Юлия отмахнулась, звякнув браслетами.
– Чем мне еще заниматься? Работа – непыльная, деньги – приличные. Нервотрепки много, чаще не по делу. Но я такой же наемный работник, как и все. Вытолкают в шею – уйду! Муж, надеюсь, прокормит. На крайний случай пойду к нему в салон машины продавать.
– Кстати, о машинах! – оживился Никита. – Ты, говорят, на новой катаешься?
– Ты чаще в командировках пропадай! Это ж главное событие сезона! – рассмеялась Юлия. – Глянь, вон стоит черненькая!
Никита бросил бутерброд на стол, подбежал к окну и, открыв створку, высунулся наружу.
– Где? Ух ты! «Кайен»?
– «Кайен»! – самодовольно ответила Юля. – Валерка сначала себе взял, но ему разонравилась. Говорит, слишком выпендрежная машина для сорокапятилетнего мужика. А я масла в огонь подлила, мол, в твоем положении это еще и пошло. Теперь у него «Мерседес» с панорамной крышей, простенько, но со вкусом.
Саша, конечно, была в курсе, что «Порше Кайен» – марка автомобиля, но как он выглядит, не имела никакого представления, зато отметила, что у Быстровой до сих пор есть муж, и это слегка утешило.
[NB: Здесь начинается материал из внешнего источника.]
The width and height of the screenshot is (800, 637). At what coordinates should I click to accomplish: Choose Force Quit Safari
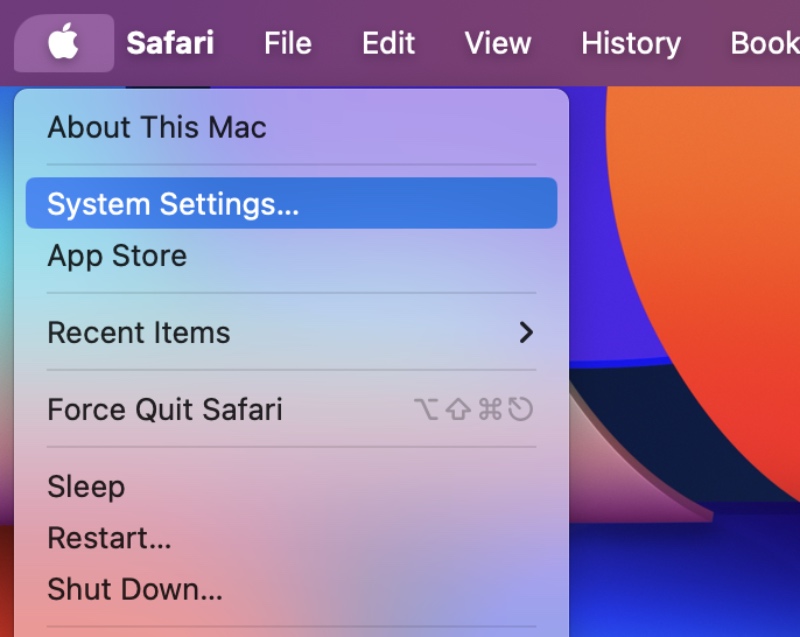[165, 409]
В ее представлении подобные дамы долго в замужних не задерживались.
Никита отошел от окна, сел на прежнее место и, взяв надкусанный бутерброд, усмехнулся:
– Что тут сказать? Жируете, господа буржуи. Каждый год новая тачка!
– А ты не завидуй! Уходи из журналистики в бизнес, тоже будет новая машина каждый год. Или удачно женись, – отрезала Юля с довольной, но издевательской улыбкой.
– Не мой случай. – Никита тяжело вздохнул. – Не могу я по расчету, придется ждать любви. Не подскажешь, как влюбить в себя дочку олигарха или на крайняк внучку?